The future of TikTok bans

This article is from The Technocrat, MIT Technology Review’s weekly tech policy newsletter about power, politics, and Silicon Valley. To receive it in your inbox every Friday, sign up here. Recently, I drove from Washington, DC, to New York and passed through Maryland, Delaware, and New Jersey on the way while scrolling through Instagram, TikTok,…
The future of TikTok bans

Are we really proceeding down a path where I might have to delete and re-download certain apps as I cross state lines? What is the future of TikTok bans, and could they ever actually be enforced?

US policymakers have been scrutinizing the app intensely in recent months over concerns about Chinese espionage, but Montana’s ban is the most dramatic move so far. Legislators structured the law to target marketplaces like Google Play and Apple’s App Store. Starting on January 1, 2024, those companies could face a fine of $10,000 per day if they make TikTok available to users in Montana.

A lot of pundits, politicians, and technologists have written off the ban as ridiculous, unconstitutional, and xenophobic. And it’s already seeing legal challenges. On Monday, TikTok filed a lawsuit against Montana following a suit from a group of users, citing Constitutional grounds. 

Eric Goldman, a law professor at Santa Clara University and co-director of the law school’s High Tech Law Institute, told me that he doubts the bans are anything more than a political play, intended to deliver a message: “It’s just propaganda, not actually an effort to keep Montanans safe.”

There is still really no evidence that TikTok is handing over user data to the Chinese government on the scale that US politicians are claiming. But proposed TikTok bans are cropping up all over the US with mostly bipartisan support, and President Biden has threatened a national ban as well. It’s also not the first time US lawmakers have pushed a TikTok backlash; in 2020, the Trump administration tried to ban the app but was blocked after a judge determined there wasn’t enough evidence of Chinese spying

As for its enforceability, what would happen if Montana’s ban did go into effect? Would I have to delete the app if I went to visit Glacier National Park? That’s not at all likely, and the current law looks to cut off access to the app at the point of initial download—not for people who already have it on their phones. 

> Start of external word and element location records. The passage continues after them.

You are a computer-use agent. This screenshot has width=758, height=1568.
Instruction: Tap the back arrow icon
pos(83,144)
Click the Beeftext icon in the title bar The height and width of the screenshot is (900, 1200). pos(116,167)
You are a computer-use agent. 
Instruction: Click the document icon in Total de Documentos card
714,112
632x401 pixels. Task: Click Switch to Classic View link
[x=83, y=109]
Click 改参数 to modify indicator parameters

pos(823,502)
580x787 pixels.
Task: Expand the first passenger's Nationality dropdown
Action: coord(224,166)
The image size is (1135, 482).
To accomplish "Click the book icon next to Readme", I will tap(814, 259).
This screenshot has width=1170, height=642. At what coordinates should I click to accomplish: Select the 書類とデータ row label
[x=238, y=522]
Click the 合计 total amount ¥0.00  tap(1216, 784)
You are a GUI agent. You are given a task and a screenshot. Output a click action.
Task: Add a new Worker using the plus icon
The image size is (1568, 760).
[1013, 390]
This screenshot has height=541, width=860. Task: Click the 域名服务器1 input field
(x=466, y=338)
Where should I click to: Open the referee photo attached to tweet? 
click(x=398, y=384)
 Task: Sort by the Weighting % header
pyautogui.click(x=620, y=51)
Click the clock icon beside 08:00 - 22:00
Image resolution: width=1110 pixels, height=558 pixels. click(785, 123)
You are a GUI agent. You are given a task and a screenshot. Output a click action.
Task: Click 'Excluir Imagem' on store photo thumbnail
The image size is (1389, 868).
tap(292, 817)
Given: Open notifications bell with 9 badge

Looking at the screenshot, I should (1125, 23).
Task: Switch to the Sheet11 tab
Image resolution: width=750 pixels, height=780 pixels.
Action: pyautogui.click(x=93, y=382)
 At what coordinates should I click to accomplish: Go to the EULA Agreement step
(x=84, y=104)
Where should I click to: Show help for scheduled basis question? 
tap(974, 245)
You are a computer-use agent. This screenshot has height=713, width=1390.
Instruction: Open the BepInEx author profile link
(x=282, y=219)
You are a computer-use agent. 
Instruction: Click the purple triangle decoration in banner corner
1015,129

Some Montana TikTokers have already started lamenting the potential loss of their platforms and communities on the app, but they might not need to worry too much, as the law also doesn’t directly threaten to punish TikTok users. 

Removing TikTok from app stores would significantly reduce its ability to gain new users, and the stores would be tasked with policing access according to device location. TechNet, a lobby group that represents Apple and Google, says that enforcement of such a policy is currently impossible as the stores don’t have the ability to “geofence” by state.